**EXCERPT:**
◆ ◆ ◆ ◆ ◆ ◆ ◆
Re: [PATCH 0/12] PM / sleep: Driver flags for system suspend/resume
From: Ulf Hansson
Date: Wed Oct 18 2017 - 10:11:45 EST
[...]
>>
>> The reason why pm_runtime_force_* needs to respects the hierarchy of
>> the RPM callbacks, is because otherwise it can't safely update the
>> runtime PM status of the device.
>
> I'm not sure I follow this requirement. Why is that so?
If the PM domain controls some resources for the device in its RPM
callbacks and the driver controls some other resources in its RPM
callbacks - then these resources needs to be managed together.
This follows the behavior of when a regular call to
pm_runtime_get|put(), triggers the RPM callbacks to be invoked.
>
>> And updating the runtime PM status of
>> the device is required to manage the optimized behavior during system
>> resume (avoiding to unnecessary resume devices).
>
> Well, OK. The runtime PM status of the device after system resume should
> better reflect its physical state.
◆ ◆ ◆ ◆ ◆ ◆ ◆
**GIVEN REQUEST:**
Answer these about the thread:
1. Who sent the message?
2. According to the thread, what can pm_runtime_force_* not safely do if it fails to respect the hierarchy of the RPM callbacks?
3. What should the runtime PM status of the device better reflect after system resume?
The data after this point has nothing to do with the thread.

**DATASET:**
◆ ◆ ◆ ◆ ◆ ◆ ◆
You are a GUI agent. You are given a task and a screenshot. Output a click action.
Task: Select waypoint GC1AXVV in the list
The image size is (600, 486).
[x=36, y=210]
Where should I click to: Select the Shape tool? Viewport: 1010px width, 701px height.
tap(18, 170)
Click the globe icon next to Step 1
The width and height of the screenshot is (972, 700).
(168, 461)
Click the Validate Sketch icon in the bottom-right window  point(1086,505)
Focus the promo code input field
◆ ◆ ◆ ◆ ◆ ◆ ◆
**REPLY TO THE TASK:**
1. Ulf Hansson
2. Update the runtime PM status of the device
3. Its physical state